Though he complies with the state's mandatory face mask rule, he called it a "joke" because many people do not wear them properly.

Others are more upset with those who flout the rules, rather than the rules themselves.

In Central Park one recent Monday, dozens of New Yorkers were out jogging or walking their dogs. Some were picnicking on the grass in small groups. At least one woman was sunbathing in a bikini alongside her chihuahua.

Seeing people ignore the rules is "kind of frustrating," said Michael, a 29-year-old cashier at a housewares and kitchen store in Long Island City. Neither he nor his 70-year-old father can work from home.

"People put themselves at risk [to come to work], and then it's almost like spitting in their face," Michael said from behind a mask. "It's just selfish. They don't care or they don't want to change the way they live, even though it could be doing all these terrible things to people."

New York City Mayor Bill de Blasio has gone so far as to encourage residents to "snitch" on social distancing rule breakers by taking a photo and texting it to the authorities.

Even people who accept that the coronavirus is a grave threat may not be doing their part to flatten the curve. Dr. Marney White, a psychology and public health professor at Yale University, said individuals are often irrational when it comes to health.

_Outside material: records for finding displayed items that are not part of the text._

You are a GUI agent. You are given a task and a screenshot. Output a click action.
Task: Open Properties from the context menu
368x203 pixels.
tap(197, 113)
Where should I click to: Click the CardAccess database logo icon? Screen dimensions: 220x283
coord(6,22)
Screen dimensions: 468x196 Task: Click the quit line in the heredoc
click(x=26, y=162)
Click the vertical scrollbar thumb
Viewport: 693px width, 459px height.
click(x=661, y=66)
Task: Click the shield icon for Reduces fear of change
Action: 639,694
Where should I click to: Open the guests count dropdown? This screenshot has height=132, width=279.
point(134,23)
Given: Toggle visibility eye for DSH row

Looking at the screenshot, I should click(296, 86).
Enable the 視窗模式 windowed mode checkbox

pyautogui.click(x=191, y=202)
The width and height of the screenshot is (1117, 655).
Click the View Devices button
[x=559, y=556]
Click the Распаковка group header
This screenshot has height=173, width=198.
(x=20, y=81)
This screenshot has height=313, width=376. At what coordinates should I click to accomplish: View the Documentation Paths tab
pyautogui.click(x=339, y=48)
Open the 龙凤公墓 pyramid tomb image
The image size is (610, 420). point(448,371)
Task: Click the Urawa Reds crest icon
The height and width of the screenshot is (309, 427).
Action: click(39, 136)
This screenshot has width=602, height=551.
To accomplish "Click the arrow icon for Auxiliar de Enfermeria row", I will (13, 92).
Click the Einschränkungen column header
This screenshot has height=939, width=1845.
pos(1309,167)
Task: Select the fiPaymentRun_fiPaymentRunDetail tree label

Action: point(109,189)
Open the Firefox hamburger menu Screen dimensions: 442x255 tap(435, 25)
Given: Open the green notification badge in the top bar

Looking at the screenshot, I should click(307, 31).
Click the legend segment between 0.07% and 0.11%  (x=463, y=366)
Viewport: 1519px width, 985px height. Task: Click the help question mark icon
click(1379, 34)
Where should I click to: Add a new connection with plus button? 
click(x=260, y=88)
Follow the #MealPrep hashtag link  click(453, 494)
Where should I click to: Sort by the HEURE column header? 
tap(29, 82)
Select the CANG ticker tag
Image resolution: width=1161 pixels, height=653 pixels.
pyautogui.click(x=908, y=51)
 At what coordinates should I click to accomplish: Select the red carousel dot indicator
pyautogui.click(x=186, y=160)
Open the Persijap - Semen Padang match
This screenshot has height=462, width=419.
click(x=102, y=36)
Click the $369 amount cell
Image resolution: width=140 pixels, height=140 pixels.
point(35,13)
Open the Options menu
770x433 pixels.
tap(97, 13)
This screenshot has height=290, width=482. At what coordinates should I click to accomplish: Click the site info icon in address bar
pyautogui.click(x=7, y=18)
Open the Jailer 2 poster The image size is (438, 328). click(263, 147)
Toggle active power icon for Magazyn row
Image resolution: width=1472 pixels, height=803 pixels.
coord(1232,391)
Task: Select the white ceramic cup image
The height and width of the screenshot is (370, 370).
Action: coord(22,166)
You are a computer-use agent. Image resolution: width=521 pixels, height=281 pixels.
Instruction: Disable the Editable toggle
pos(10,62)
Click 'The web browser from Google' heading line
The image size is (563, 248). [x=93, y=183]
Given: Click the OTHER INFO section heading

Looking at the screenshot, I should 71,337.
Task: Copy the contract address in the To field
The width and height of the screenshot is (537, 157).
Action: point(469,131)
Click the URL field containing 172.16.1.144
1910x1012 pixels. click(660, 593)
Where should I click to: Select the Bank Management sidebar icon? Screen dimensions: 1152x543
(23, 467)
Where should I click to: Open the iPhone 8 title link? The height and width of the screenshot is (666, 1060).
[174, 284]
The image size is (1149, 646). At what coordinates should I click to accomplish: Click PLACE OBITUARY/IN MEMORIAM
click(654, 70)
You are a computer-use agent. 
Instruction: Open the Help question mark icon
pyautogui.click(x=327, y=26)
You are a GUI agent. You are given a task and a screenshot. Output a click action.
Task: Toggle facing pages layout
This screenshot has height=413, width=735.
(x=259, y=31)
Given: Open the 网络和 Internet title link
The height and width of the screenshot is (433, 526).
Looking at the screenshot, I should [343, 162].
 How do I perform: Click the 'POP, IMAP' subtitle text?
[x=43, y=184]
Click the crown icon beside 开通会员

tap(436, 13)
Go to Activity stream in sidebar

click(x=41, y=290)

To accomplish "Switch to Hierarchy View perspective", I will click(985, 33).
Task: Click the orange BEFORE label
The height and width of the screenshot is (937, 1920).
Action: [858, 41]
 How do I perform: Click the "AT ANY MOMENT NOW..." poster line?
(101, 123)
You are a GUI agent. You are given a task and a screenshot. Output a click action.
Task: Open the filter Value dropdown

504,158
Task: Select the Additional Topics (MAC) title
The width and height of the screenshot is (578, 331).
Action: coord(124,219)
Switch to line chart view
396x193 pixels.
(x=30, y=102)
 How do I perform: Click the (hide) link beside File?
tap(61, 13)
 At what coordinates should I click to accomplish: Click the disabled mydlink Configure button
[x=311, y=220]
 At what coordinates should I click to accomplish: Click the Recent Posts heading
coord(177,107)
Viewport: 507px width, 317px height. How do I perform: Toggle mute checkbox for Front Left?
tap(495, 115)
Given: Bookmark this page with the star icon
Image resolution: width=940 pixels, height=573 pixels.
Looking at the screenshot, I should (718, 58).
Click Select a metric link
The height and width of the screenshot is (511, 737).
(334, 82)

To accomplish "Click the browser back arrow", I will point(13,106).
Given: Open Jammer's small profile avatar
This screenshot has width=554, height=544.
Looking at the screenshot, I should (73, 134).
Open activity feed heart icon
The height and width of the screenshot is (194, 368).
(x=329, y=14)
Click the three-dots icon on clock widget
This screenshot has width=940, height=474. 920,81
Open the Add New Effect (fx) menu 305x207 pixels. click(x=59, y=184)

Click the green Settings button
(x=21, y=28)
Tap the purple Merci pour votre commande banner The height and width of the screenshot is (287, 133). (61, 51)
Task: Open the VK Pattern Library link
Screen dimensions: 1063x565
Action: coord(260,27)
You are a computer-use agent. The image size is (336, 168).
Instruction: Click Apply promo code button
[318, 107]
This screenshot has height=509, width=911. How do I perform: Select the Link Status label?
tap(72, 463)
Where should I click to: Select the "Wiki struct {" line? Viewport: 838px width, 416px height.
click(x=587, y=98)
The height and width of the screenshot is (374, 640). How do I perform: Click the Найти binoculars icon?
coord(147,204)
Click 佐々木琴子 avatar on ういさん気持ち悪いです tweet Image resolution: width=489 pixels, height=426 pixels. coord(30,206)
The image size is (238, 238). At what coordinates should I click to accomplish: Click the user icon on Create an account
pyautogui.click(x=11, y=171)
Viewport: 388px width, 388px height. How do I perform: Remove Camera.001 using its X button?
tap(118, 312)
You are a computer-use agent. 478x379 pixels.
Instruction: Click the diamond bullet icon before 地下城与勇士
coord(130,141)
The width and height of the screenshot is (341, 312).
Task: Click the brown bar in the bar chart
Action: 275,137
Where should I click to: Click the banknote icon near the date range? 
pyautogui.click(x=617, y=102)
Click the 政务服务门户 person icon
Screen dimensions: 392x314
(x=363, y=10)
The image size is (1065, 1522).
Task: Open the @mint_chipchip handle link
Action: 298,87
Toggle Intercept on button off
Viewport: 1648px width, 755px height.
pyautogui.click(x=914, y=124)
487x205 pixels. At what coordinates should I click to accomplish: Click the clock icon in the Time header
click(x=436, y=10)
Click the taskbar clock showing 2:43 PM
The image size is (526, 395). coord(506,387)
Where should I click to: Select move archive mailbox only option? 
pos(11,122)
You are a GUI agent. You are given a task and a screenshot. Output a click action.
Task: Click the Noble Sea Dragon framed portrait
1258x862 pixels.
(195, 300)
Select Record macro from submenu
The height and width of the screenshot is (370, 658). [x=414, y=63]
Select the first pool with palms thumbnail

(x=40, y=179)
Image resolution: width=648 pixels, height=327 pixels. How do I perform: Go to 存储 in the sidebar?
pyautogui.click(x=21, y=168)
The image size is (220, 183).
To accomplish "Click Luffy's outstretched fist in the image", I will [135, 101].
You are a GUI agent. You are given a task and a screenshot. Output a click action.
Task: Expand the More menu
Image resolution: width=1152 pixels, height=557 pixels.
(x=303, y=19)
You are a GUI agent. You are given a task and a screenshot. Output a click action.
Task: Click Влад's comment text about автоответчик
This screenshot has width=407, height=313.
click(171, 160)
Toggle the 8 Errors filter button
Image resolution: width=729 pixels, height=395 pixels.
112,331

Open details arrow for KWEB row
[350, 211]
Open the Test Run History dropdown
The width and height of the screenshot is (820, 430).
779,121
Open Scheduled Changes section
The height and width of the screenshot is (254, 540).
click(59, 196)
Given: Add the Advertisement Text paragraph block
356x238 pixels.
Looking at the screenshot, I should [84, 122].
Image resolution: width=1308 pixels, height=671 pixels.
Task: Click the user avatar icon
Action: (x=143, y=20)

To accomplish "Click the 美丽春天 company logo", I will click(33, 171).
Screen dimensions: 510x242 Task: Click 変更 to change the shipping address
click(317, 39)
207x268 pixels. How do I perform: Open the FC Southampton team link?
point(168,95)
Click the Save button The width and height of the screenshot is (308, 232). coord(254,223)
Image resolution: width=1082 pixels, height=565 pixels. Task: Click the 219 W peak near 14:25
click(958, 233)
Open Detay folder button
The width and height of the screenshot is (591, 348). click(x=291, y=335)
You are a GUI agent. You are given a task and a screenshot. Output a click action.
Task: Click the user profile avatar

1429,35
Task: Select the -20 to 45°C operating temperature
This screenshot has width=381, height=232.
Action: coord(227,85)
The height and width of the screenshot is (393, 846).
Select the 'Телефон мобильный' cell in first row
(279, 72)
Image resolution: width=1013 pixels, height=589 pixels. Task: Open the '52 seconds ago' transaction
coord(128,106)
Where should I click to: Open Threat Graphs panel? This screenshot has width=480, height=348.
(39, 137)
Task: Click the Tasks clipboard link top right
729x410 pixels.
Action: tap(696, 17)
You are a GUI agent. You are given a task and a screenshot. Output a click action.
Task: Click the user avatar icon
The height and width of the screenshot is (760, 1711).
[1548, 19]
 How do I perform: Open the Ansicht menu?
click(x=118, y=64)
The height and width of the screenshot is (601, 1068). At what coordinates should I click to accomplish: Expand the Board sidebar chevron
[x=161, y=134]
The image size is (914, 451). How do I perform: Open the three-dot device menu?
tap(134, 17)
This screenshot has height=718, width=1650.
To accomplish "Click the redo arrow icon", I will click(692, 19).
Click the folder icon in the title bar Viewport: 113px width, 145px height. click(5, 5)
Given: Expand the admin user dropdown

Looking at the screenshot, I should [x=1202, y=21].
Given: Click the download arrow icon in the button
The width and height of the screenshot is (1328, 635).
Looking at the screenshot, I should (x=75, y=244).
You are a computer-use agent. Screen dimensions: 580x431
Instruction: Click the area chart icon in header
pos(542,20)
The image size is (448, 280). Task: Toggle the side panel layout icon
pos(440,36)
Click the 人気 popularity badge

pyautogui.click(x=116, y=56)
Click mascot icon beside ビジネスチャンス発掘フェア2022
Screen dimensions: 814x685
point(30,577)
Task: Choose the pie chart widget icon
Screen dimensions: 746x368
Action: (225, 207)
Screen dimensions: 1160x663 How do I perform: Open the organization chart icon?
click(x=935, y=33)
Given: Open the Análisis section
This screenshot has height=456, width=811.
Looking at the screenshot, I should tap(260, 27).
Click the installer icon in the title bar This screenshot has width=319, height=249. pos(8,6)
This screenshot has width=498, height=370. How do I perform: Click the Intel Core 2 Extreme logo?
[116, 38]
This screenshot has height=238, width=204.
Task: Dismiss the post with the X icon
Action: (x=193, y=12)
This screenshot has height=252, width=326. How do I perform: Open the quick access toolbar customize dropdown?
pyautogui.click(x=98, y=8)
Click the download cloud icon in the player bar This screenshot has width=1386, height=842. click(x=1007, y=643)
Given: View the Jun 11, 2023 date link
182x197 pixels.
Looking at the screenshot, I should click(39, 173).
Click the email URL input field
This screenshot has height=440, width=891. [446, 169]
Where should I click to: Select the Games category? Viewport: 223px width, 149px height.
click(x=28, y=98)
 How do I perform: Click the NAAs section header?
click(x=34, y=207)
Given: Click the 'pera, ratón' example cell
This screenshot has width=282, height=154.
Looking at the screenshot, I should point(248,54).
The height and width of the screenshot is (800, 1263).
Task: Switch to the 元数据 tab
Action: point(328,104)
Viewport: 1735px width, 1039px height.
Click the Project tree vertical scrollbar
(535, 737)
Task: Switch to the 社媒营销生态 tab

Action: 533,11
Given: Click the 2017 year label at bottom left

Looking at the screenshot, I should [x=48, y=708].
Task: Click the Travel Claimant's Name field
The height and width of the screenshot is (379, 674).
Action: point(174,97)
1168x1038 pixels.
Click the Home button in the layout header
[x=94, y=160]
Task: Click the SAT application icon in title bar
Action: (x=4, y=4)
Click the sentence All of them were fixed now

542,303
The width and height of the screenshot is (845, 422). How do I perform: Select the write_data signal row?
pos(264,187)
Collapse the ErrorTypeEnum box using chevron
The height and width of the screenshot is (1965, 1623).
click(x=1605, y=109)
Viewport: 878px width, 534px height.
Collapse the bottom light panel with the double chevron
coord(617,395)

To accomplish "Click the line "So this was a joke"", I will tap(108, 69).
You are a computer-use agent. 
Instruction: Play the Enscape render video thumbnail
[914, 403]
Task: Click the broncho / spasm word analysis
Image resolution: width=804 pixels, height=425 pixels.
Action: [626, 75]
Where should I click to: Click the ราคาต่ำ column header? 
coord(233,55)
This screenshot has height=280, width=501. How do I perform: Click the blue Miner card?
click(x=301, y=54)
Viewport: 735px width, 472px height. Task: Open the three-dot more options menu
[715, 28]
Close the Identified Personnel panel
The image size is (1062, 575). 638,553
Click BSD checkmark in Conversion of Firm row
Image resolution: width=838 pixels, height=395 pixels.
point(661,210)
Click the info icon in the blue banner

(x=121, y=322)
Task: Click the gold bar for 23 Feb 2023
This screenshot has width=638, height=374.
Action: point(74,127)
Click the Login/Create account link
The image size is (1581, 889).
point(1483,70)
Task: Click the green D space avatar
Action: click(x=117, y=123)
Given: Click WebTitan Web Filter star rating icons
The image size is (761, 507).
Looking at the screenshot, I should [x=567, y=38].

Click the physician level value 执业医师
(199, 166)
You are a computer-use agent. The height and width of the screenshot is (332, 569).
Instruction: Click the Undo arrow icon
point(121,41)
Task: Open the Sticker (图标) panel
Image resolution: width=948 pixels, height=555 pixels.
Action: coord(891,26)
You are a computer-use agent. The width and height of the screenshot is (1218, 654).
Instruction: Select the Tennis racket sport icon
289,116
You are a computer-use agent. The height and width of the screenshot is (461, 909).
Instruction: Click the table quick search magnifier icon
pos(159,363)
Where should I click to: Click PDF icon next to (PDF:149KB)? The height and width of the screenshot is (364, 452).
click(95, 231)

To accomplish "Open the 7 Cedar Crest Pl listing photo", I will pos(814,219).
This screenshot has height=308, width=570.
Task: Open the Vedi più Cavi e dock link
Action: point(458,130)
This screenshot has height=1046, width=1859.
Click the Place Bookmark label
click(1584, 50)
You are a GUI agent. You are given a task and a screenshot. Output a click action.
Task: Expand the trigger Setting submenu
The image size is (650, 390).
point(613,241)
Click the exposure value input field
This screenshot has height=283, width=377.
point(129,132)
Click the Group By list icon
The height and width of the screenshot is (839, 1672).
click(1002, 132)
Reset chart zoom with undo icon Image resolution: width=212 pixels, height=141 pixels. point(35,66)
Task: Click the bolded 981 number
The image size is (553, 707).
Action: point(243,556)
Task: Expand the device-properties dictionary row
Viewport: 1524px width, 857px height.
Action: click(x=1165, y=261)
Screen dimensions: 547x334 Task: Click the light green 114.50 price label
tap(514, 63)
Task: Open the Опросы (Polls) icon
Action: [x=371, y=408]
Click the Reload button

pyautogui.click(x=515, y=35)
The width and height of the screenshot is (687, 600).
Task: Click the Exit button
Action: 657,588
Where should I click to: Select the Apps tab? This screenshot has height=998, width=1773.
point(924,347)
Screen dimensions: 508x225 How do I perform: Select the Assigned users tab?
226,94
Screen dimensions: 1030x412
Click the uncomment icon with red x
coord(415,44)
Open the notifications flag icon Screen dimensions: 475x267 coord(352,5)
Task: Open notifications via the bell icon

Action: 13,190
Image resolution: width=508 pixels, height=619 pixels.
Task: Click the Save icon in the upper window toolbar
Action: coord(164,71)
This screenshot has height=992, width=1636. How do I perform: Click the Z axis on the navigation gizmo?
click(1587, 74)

"It almost seems like an extension of adolescent invincibility, where people believe in the seriousness of the disease, they understand that there are risks associated, but they believe that they themselves are impervious," White said.

She also believes inconsistent messaging from government leaders is a contributing factor. "People are clinging to these inconsistent messages that are telling them it's not too serious, [such as] 'if you're in good health, then you should be OK,' 'kids are OK' -- that kind of thing."

On top of that, White said, is the matter of culture -- the "don't tell me what to do" attitude.

Dr. Jonathan Kanter, a psychologist at the University of Washington, echoed this point. "Here in the U.S., we're a fiercely individualistic society," Kanter said. "In general, for many people, this idea of individual liberty is the most important priority. And some people are prioritizing that over social health right now."

Earlier this month, a resident in New York's neighboring state of Connecticut filed a lawsuit over the governor's executive order requiring people to wear face coverings in public, citing infringement on individual liberties.

"A society like the U.S. is really not prepared to come together collectively and prioritize the collective good over the rights of the individual," Kanter continued. "We're just not built for this."

Kanter said more collectivist cultures, including Asian ones, appear to be better at handling a pandemic. He cited a 2008 study published by London's Royal Society that suggested dealing with past disease outbreaks may have helped shape collectivist cultures in the first place.

Though the U.S. endured the 1918 flu pandemic, the coronavirus outbreak is the first to trigger nationwide restrictions of this scope. The 2008 report argues that a lack of pandemic experience may lead to "greater encouragement for individual experimentation and trial-and-error learning," while pandemic traumas may encourage societies to emphasize "imitation and emulation of prestigious in-group members."

Still, back in New York, residents have witnessed the worst of the coronavirus pandemic up close, and many are worried about the economy opening up too quickly.

The state's lockdown has been extended to May 15, but Slavko said he will not let customers into his wine shop even if the policy is eased next month.

"If they open up the city by May 15, it will be the most stupid thing that anybody has ever done," Slavko said. "[The virus] is going to come back again. They have to start this all over again."